Now, MIT researchers have brought Faraday’s simple experiment into the 21st century. Markus Buehler and his postdoc, Mario Milazzo, combined high-resolution imaging with deep machine learning to sonify a single candle flame. They then used that single flame as a basic building block, creating “music” out of its flickering dynamics and designing novel structures that could be 3D-printed into physical objects. Buehler described this and other related work at the American Physical Society meeting last week in Chicago.
As we’ve reported previously, Buehler specializes in developing AI models to design new proteins. He is perhaps best known for using sonification to illuminate structural details that might otherwise prove elusive. Buehler found that the hierarchical elements of music composition (pitch, range, dynamics, tempo) are analogous to the hierarchical elements of protein structure. Much like how music has a limited number of notes and chords and uses different combinations to compose music, proteins have a limited number of building blocks (20 amino acids) that can combine in any number of ways to create novel protein structures with unique properties. Each amino acid has a particular sound signature, akin to a fingerprint.
Several years ago, Buehler led a team of MIT scientists that mapped the molecular structure of proteins in spider silk threads onto musical theory to produce the “sound” of silk. The hope was to establish a radical new way to create designer proteins.
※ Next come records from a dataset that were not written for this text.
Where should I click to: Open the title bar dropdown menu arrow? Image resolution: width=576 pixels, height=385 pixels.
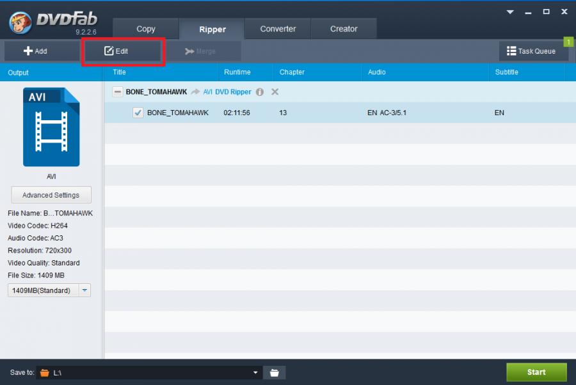(510, 12)
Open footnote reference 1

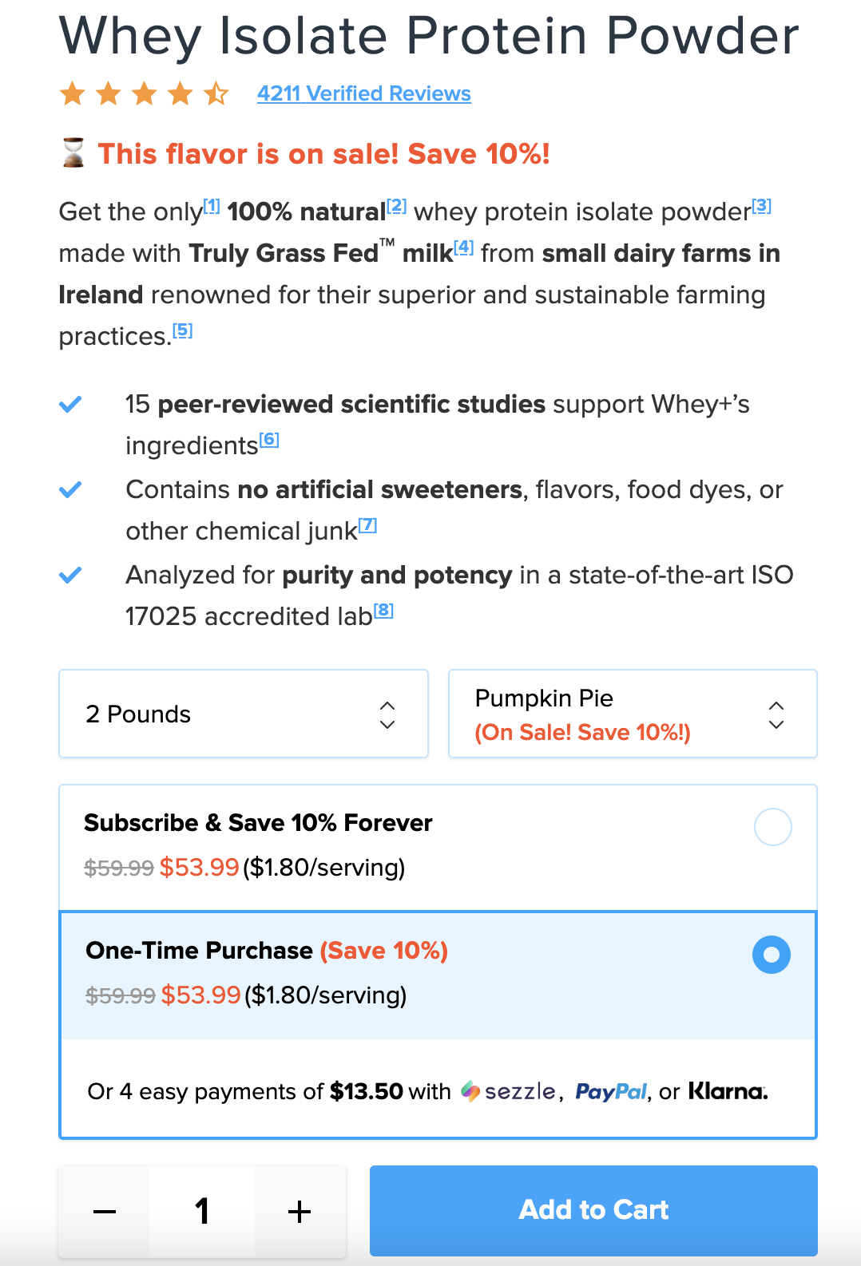[211, 206]
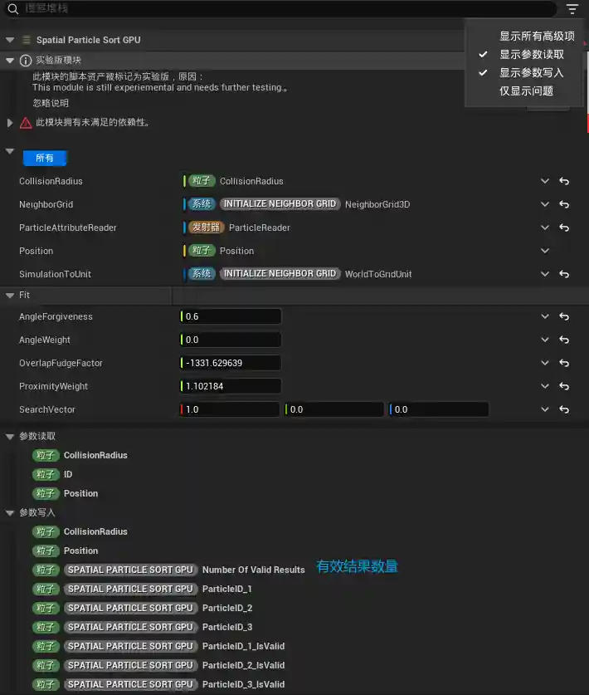This screenshot has height=695, width=589.
Task: Reset SearchVector using its reset arrow
Action: pyautogui.click(x=564, y=409)
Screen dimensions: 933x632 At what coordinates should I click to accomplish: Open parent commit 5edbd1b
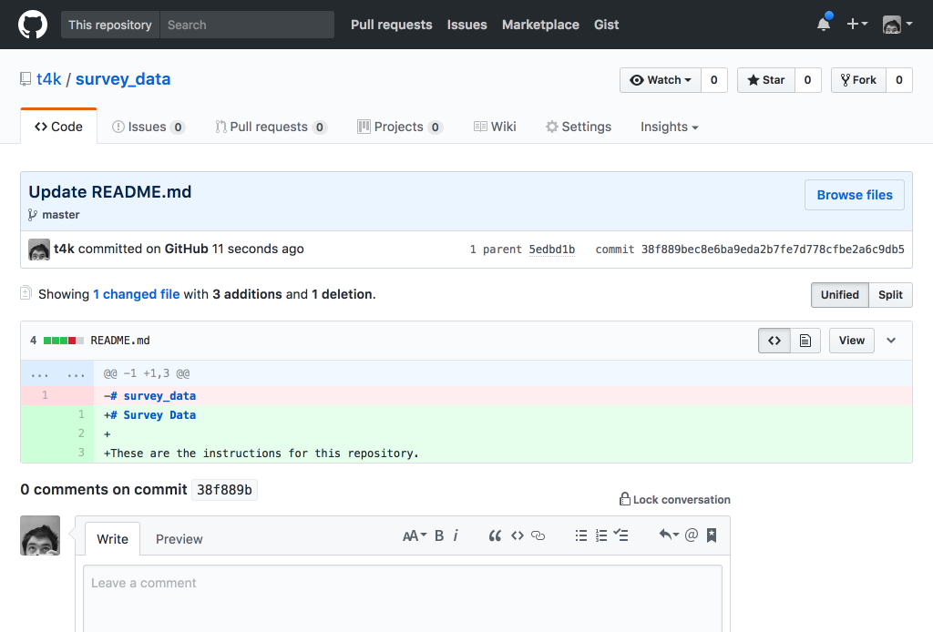551,250
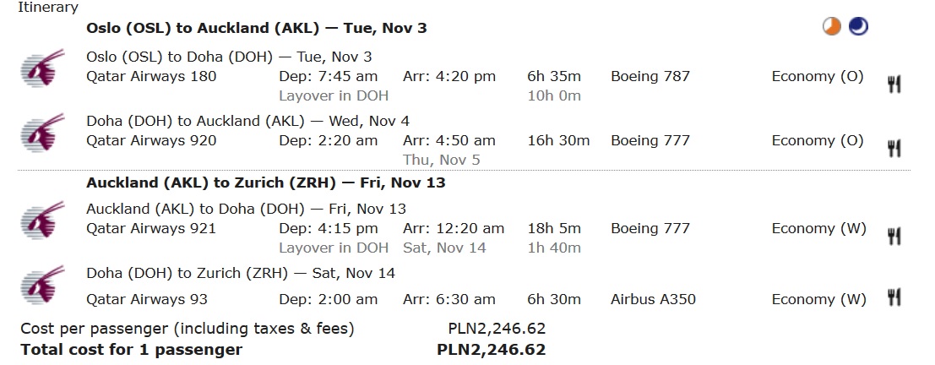Click Qatar Airways 180 flight number
The image size is (935, 365).
pos(151,76)
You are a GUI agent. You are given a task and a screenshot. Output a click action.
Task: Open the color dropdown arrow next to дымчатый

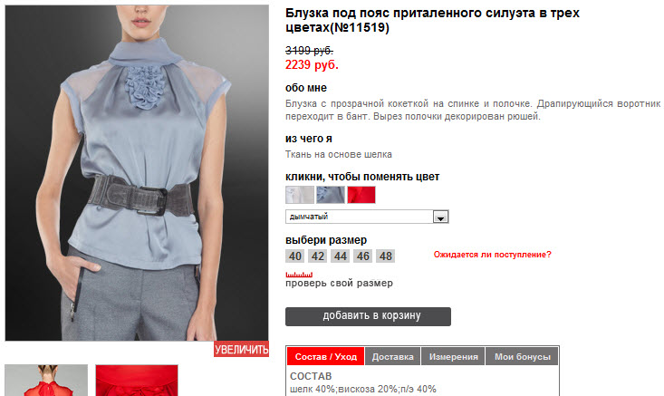tap(440, 217)
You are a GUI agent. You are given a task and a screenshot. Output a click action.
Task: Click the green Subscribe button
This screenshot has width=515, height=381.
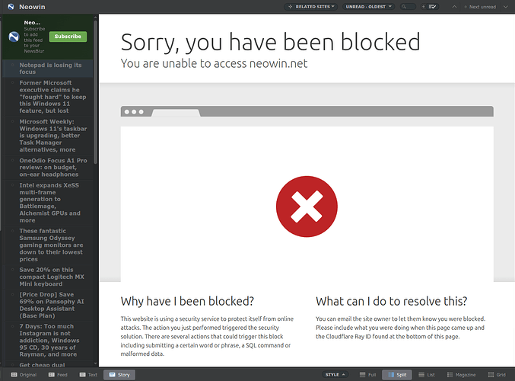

That work inspired a sonification art exhibit, “Spider’s Canvas,” in Paris in 2018. Artist Tomas Saraceno worked with MIT engineers to create an interactive harp-like instrument inspired by the web of a Cyrtophora citricola spider, with each strand in the “web” tuned to a different pitch. Combine those notes in various patterns in the web’s 3D structure, and you can generate melodies.
In 2019, Buehler’s team developed an even more advanced system of making music out of a protein structure—and then converting the music back to create novel proteins not seen in nature. The aim was to learn to create similar synthetic spiderwebs and other structures that mimic the spider’s process. And in 2020, Buehler’s team applied the same approach to model the vibrational properties of the spike protein responsible for the high contagion rate of the novel coronavirus (SARS-CoV-2).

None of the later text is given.